The world has gone wrong.
I know this because I've spent more than a year reporting on it and writing books about how it has happened. A convoluted mess of greed, faulty politics, data harvesting, hacking, and espionage has combined with the weight of rising populism to create circumstances which are not only bewildering but often terrifying. And there is no simple cure, except in finding peace and community. In seeking nature, and the woods, and in leaving technology behind for a while.
In doing so, we can put more back into the world than many of us know.
I could have opened this with so many puns on current news and events, but I'm not branching out into comedy. Instead, I'm going out on a limb to suggest that we can collectively make like a tree and leaf it all behind.
Joking aside, this project is called The Hedge Fund because it is the antithesis of the type of investment which has ravaged us recently, vote by vote. And the idea is a simple one at heart: to invest a little in creating something with the potential to be a rather lovely antidote to what's happening around us.
The concept of the fund is to acquire, initially, one woodland to be managed traditionally. A place which will become home to a sustainable forestry environment, producing its own tools, timber, and the charcoal to fire a woodland forge. To provide quiet surroundings which can be visited and enjoyed, which can provide sanctuary and retreats. A place which may one day be home to a forest school and which will always provide bushcraft facilities.
Above all else, once a year, the aim will be to put on a show. A Midsummer Night's Dream in the woods. Because the world is the most under-used stage I know.
This is, in short, definitely not a for-profit project.
But the Hedge Fund is more still. An adventure everyone can be part of through beautiful online content – from blogs, to photographs, to mini-documentaries – about life in the woods, the natural home it provides, and the crafts and skills needed to keep it flourishing. It will provide a constant source of articles on sustainable activities, heritage projects, and I will be seeking out others across the country to help raise the profile of the good things we can achieve together.
Our environment is our most precious asset, and yet our most overlooked. But it's only by harnessing this that we can, perhaps, start to put some good back into the world. By taking care of it and, in turn, taking better care of one another again.
I'm not sure it stands a chance as a project but, in spite of the world around us, I think there is room for The Hedge Fund and I hope you will agree.
Several years ago, the Forestry Commission sold large tranches of forest and many of these were bought in large lots. Over the following years these were often sold on as smaller parcels for profit. As a result, the price of remaining woodland is now much higher than ever before.
For the first site we are realistically going to be looking for a parcel of between 3 and 6 acres of woodland within easy reach of a central location, Northampton – which provides good access to a broad range of available spaces.
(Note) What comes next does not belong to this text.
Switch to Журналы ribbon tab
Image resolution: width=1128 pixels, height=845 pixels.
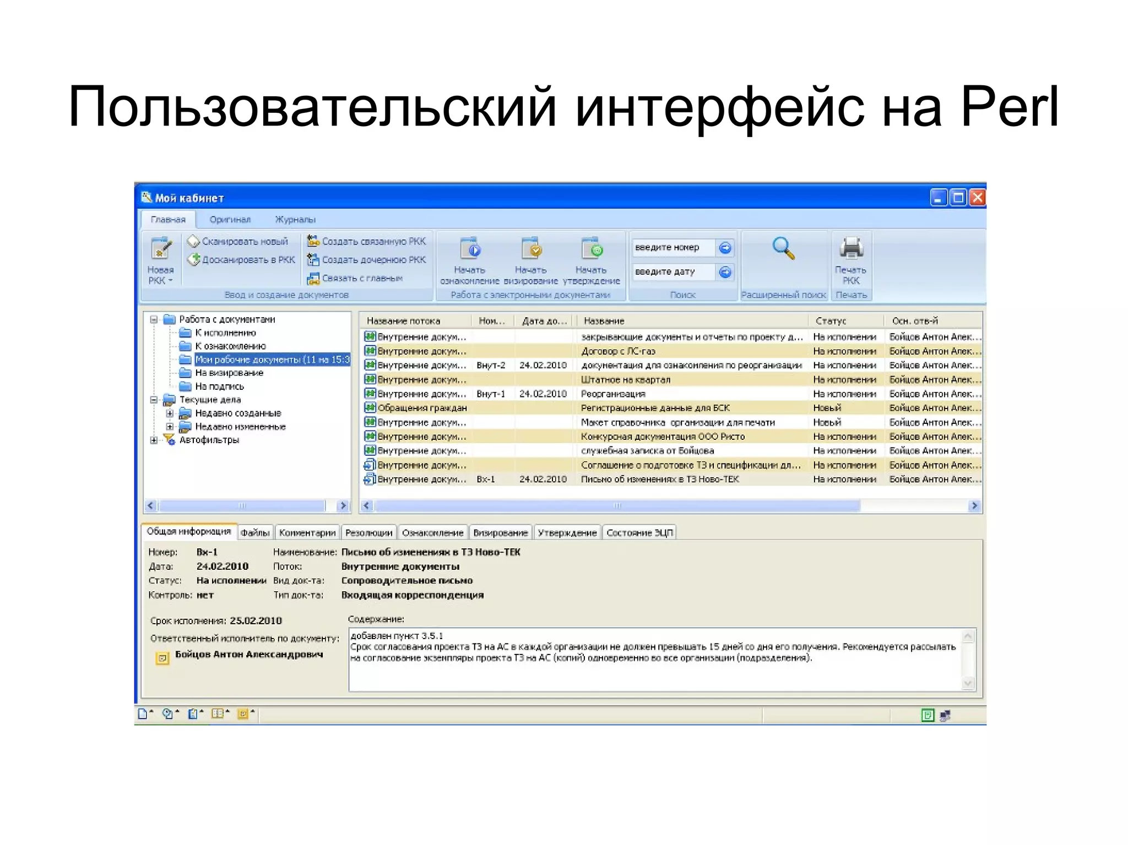click(x=295, y=220)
If we can find two parcels of land, we will leap at the chance.
The funding budget will be used to cover the purchase of the woodland and the relevant fees, along with essential outlay on tools and equipment, including the workshop structures, and the administration of your membership and web sites and content. After the first year, this will be self-funded through the sale of woodland craft products.
We hope to be able to register as a CIO with the Charity Commission, but at the beginning this will be very much a social enterprise of people coming together to financially support the acquisition and management of a woodland, effectively subscribing to the content the project will generate and having access to retreats and events as members.
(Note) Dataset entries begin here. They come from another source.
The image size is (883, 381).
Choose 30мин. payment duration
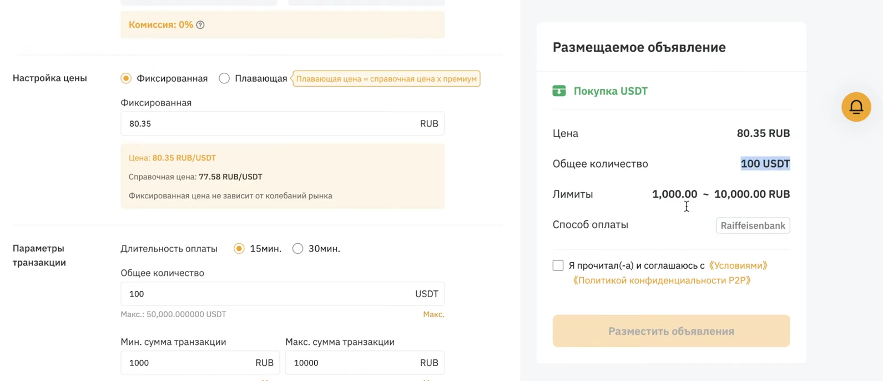(x=298, y=249)
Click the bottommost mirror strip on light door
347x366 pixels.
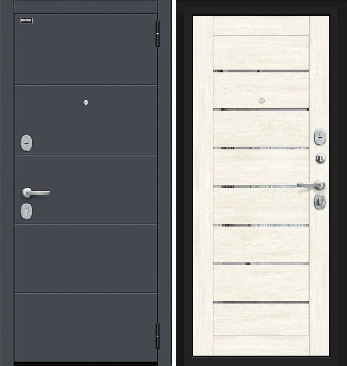click(261, 302)
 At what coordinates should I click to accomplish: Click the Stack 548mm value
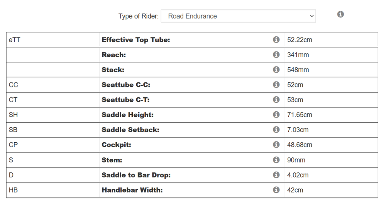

As with all woodlands, there are specific rules around camping, and many have restrictive covenants which must be taken into account in planning our annual schedules.
You can find out a little more about my background before writing, when I was a police officer at Scotland Yard, in this Parliamentary report. I have since worked with international authorities and NGOs on fixing their crime statistics for the greater good.
After leaving the police I opened a pub but, because life has a funny way sometimes, it was put out of business by a lengthy road closure, leaving me bankrupt and destitute in early 2016. It was during that period, before I was discharged in March 2017, that I learned how kind people can be when you are literally starving, and I have a lot to be grateful for and much to pay forwards.
During those dark days, when I was living on rations of Gingernuts, I also wrote my first fiction novel, which brought me to my soulmate and, latterly, our amazing twin daughters. Which takes us to grand old total of five beautiful children!
As a journalist, I am a fully paid up member of the NUJ and write mostly for Byline, a crowdfunded, independent journalism site where I am not bound by editorial views or advertising revenues. I have been focused for the last year on how technology has been used to reshape and manipulate electorates, and how hostile foreign states have used hybrid warfare to destabilise established Western democracies.
In short, I've seen the very worst humans have to offer, yet I've seen enough good in people to see real hope for the future, if we work together on projects like the Hedge Fund.
I hope you can support this project but, whether it meets the target or not, I also hope you can take away a small amount of inspiration from reading about The Hedge Fund.